En el IC “¿quién se hace cargo de los errores de contenido?”, aparece otra dimensión susceptible de análisis aquella en la que a la presentación de un contenido sigue la instalación de duda. Específicamente “clase sobre figuras literarias. Frente a la explicación de la metáfora a los estudiantes, éstos manifiestan duda y solicitan explicación”, luego de un intento, el profesor declara: “ya les he explicado muchas veces, no se puede perder tiempo. Sigamos con las demás figuras literarias”, los estudiantes, “reaccionan con expresión de duda y se silencian”. Emergen varios aspectos asociados a la gestión docente “problemas didácticos de parte del docente, tendencia a la mera transmisión de contenido, problemas de comunicación y escaso nivel de involucramiento con el aprendizaje del estudiante”, que terminan por mostrar una escasa centralidad en el aprendizaje y ausencia de ejercicio reflexivo a la hora de clarificar qué pasa con el contenido no comprendido por sus estudiantes y con un “docente a quien le resulta difícil darse cuenta de lo que responde en el aula y los errores que comete”, dado que errores no resueltos terminan por diluir la posibilidad real de aprendizaje.

En esa misma dirección, el IC “el abuso de la evaluación”, pone de manifiesto otra arista del trabajo docente donde opera también el escaso aprovechamiento del error. En este caso, a partir de un mal resultado, un estudiante detecta una pregunta mal corregida y tras verificar con documento, decide presentar su inquietud al profesor, la respuesta recibida se plantea en los siguientes términos: “¡No!, está mala, no sé qué le encuentra de bueno. Le mostré el documento, pero me insistió y dice; ¡el documento está malo!”, desde la perspectiva del profesor en formación, enfrentamos la “presencia de una práctica evaluativa sustentada en la figura del “buda” del conocimiento, con escasa capacidad de reconocer el error” y en definitiva, muy distanciada de la idea de retroalimentación. Emerge así, la presencia de un estilo evaluador que tiene dificultades para favorecer el diálogo a través de la evaluación, resultando esta última muy poco formativa, pues cada vez que el estudiantado tiene la intención de manifestar su discrepancia respecto a la apreciación recibida, esta resulta sancionada, silenciada y en definitiva ignorada por el personal docente, con la implicancia final de un modelaje en que el error, la diferencia, la inquietud tienen una significancia negativa, y tal cual lo plantea un profesor en formación “se pierde el foco de nuestro trabajo: lograr que los estudiantes comprendan, aprendan”.

Categoría 5. Utiliza los resultados de la evaluación para RETROALIMENTAR el aprendizaje de sus estudiantes comunicándoles los grados de avance y determinar estrategias necesarias para seguir progresando.

*Instrucciones*
A – Responde con base en el extracto sobre errores en la práctica docente:
(i) En el IC "¿quién se hace cargo de los errores de contenido?", ¿qué concepto estaba explicando el profesor cuando los estudiantes manifestaron duda?
(ii) En el IC "el abuso de la evaluación", ¿qué afirmó el profesor sobre el documento que le mostró el estudiante?
(iii) Según la Categoría 5, ¿qué se les comunica a los estudiantes al retroalimentar su aprendizaje?
B – Retoma el extracto sobre errores en la práctica docente desde donde termina y escribe un párrafo que desarrolle el enunciado de la Categoría 5.

*Datos almacenados*
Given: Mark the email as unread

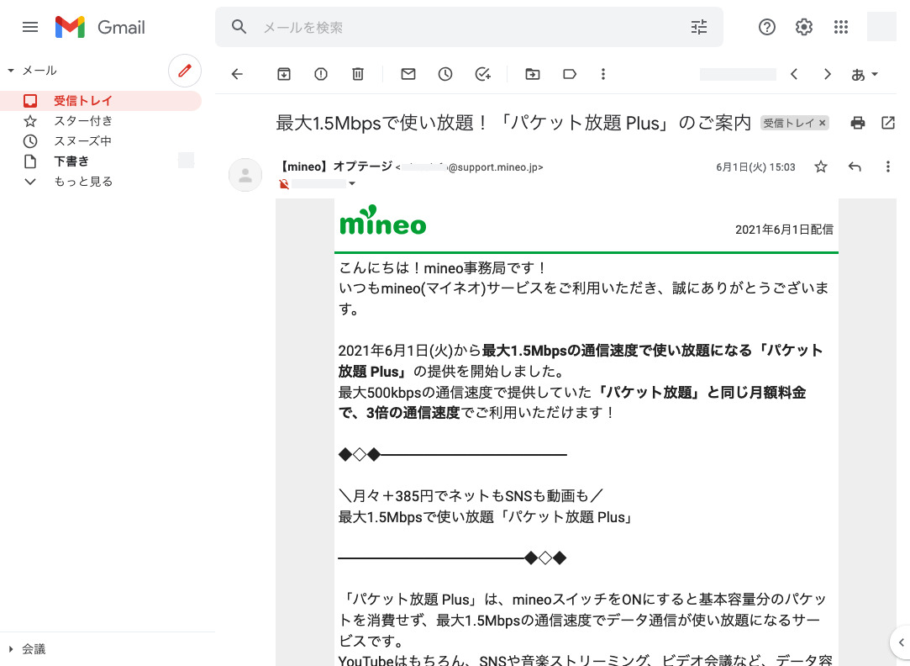Looking at the screenshot, I should coord(408,74).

*Respuestas*
A –
(i) La metáfora.
(ii) Que el documento estaba malo.
(iii) Sus grados de avance.

B –
La evaluación debe tener un carácter formativo que sirva para mejorar el aprendizaje, razón por la cual se hace preciso distinguir entre una evaluación de seguimiento del aprendizaje del alumnado y la evaluación de control que servirá de base para la calificación como proceso de acreditación del rendimiento. En esta disyuntiva se presentan los incidentes detectados y con una clara tendencia a lo último. Así el IC “¿Quién responde a mis dudas?” en que un estudiante frente a la pregunta sobre los factores de la comunicación, se percata que la respuesta ha sido rechazada por la profesora, agregando “incorrecto, porque falta el canal, no tienes comprensión lectora”, el estudiante indica que no ha recibido una respuesta esclarecedora por parte de la profesora. Cómo es posible que los alumnos y alumnas sean conscientes de lo que deben aprender para aprobar si sus docentes no lo han comunicado con claridad. Desde la perspectiva del profesorado en formación, asistimos a la presencia de una práctica evaluativa donde el alumnado termina siendo el único evaluado, y los profesores y profesoras no se detienen a meditar, autoevaluar o corregir sus actuaciones, instalándose en la “sanción del error”, lo cual pone de manifiesto cierta incapacidad docente: “¿si se corrige tanto el error en el estudiante, por qué no nos detenemos en los errores que nosotros como docentes comentemos?”. La evaluación termina siendo parte de un “problema cultural de culto al resultado, la calificación y el aprobar. Importa más el cuánto que el cómo y el para qué se aprende”.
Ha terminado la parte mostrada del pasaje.